Nothing but the lines from the one containing "You are a GUI" through the last line of the data below should be returned, each exactly as it stands, pictures excluded.

• • • •

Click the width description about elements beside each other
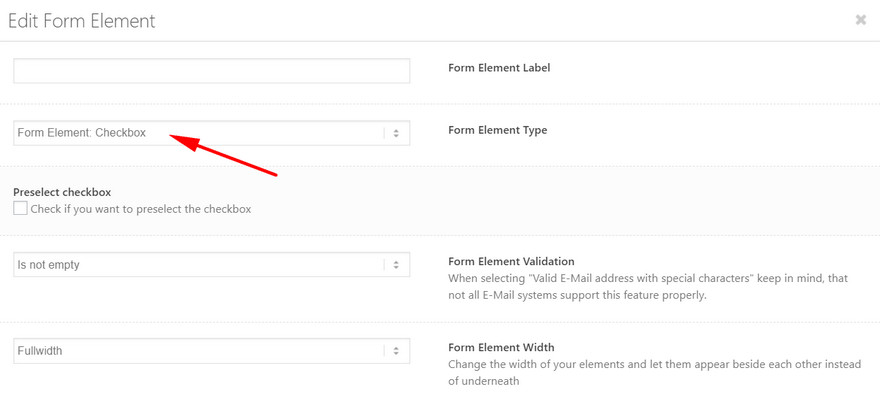The width and height of the screenshot is (880, 408). pyautogui.click(x=654, y=373)
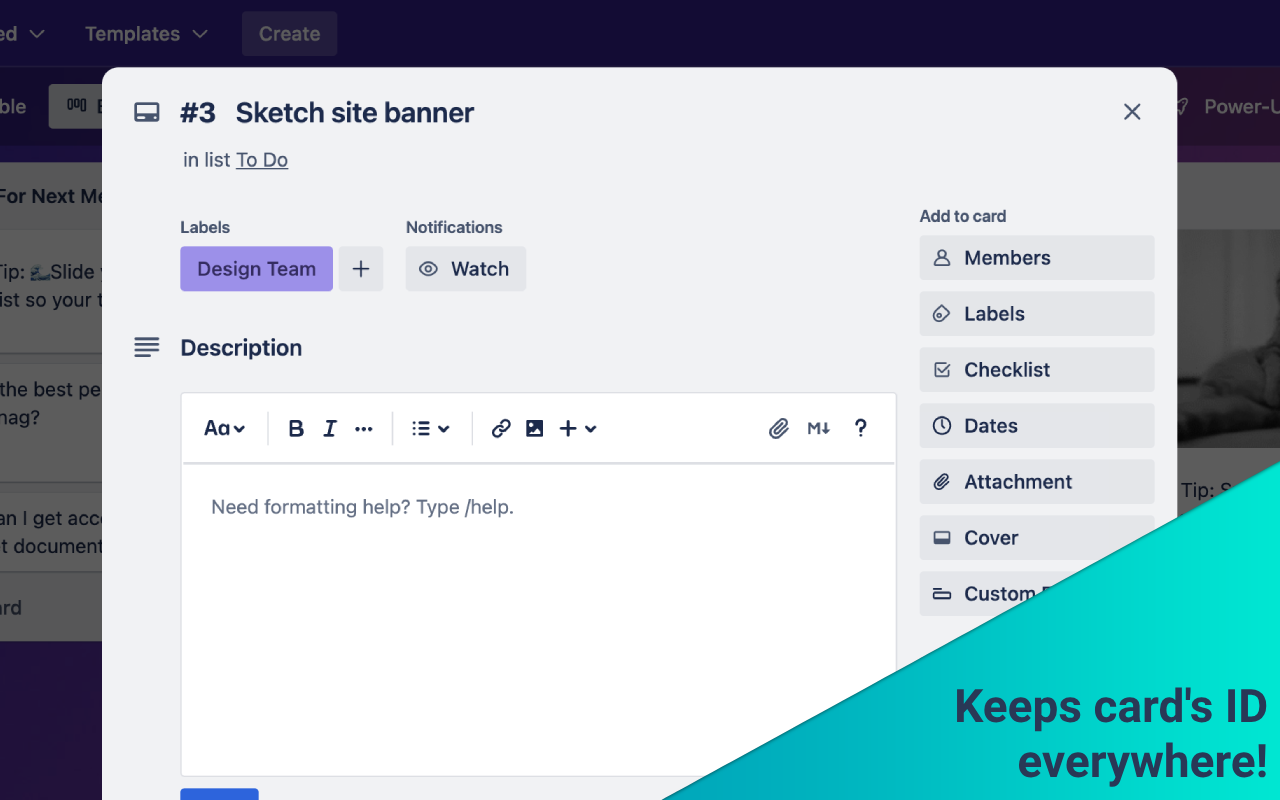The height and width of the screenshot is (800, 1280).
Task: Open the Members panel on the card
Action: point(1036,257)
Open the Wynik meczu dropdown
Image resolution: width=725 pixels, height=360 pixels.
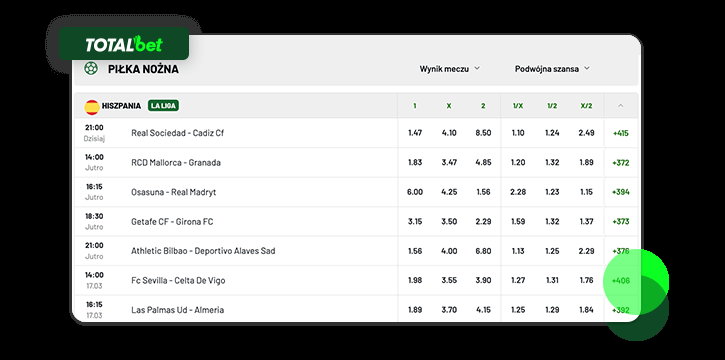(x=449, y=69)
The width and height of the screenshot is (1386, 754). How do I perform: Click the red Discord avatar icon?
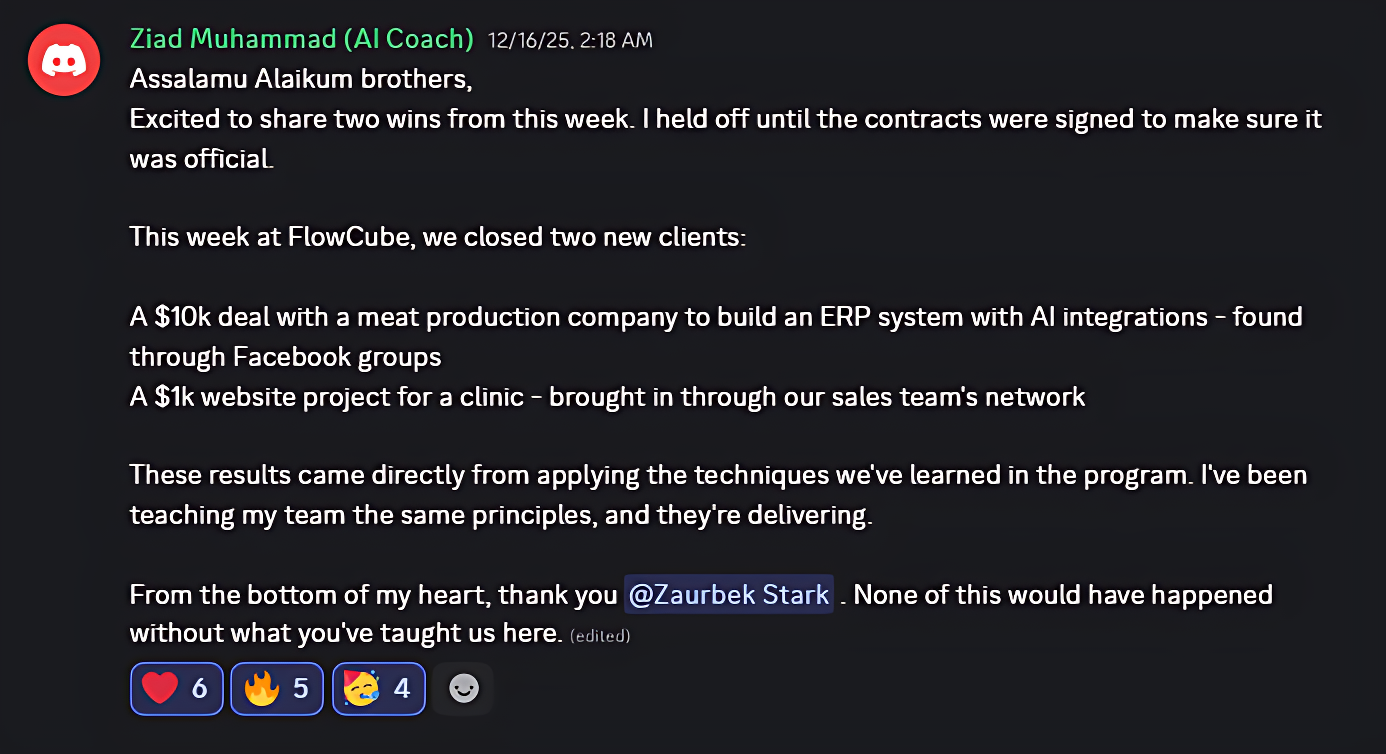(63, 59)
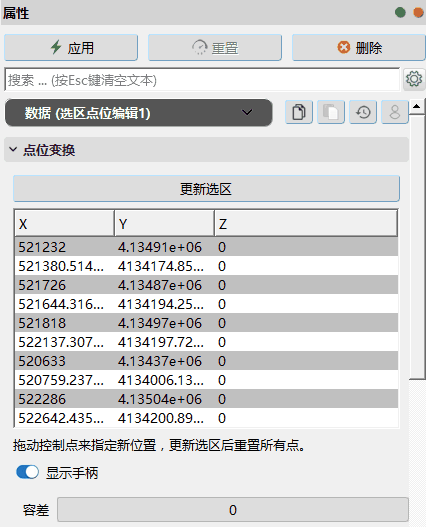
Task: Click the 删除 button
Action: 359,48
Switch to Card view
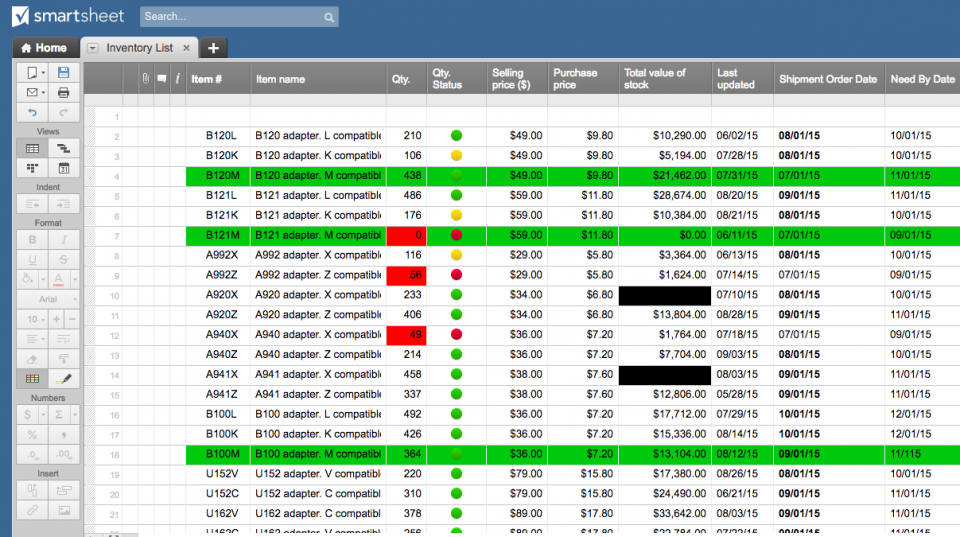The width and height of the screenshot is (960, 537). 32,168
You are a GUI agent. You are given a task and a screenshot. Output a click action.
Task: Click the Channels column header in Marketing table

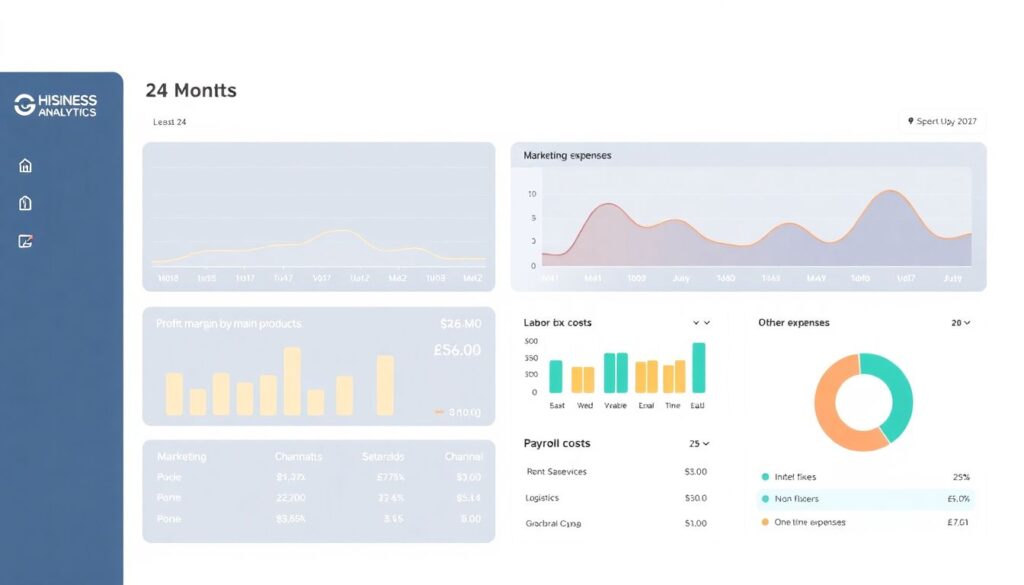[298, 456]
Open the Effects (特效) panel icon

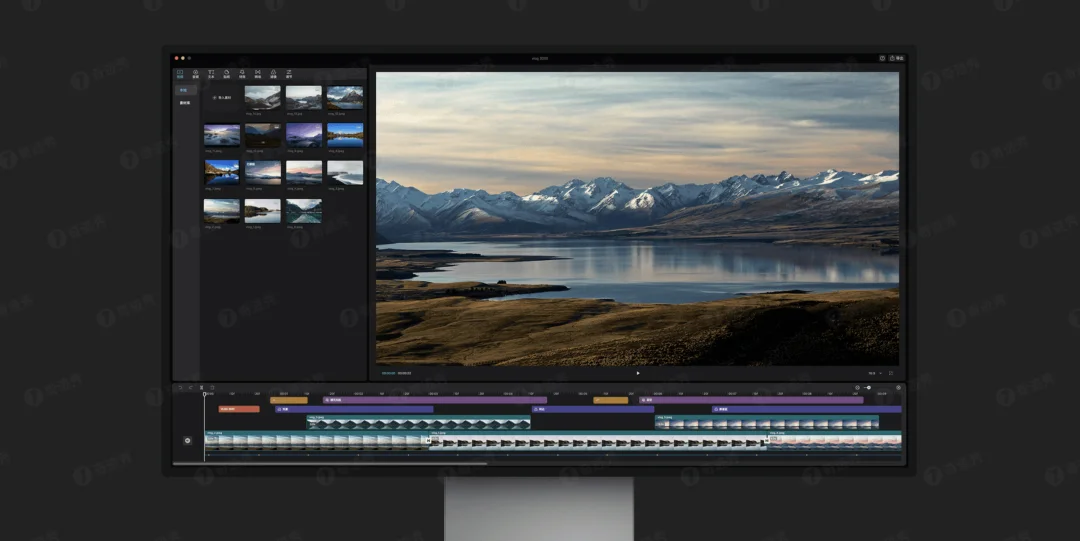click(x=242, y=74)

• • • •

YOUR RESPONSE »
You are a GUI agent. You are given a task and a screenshot. Output a click action.
Task: Click the Channels column header in Marketing table

[298, 456]
Open the Effects (特效) panel icon

click(x=242, y=74)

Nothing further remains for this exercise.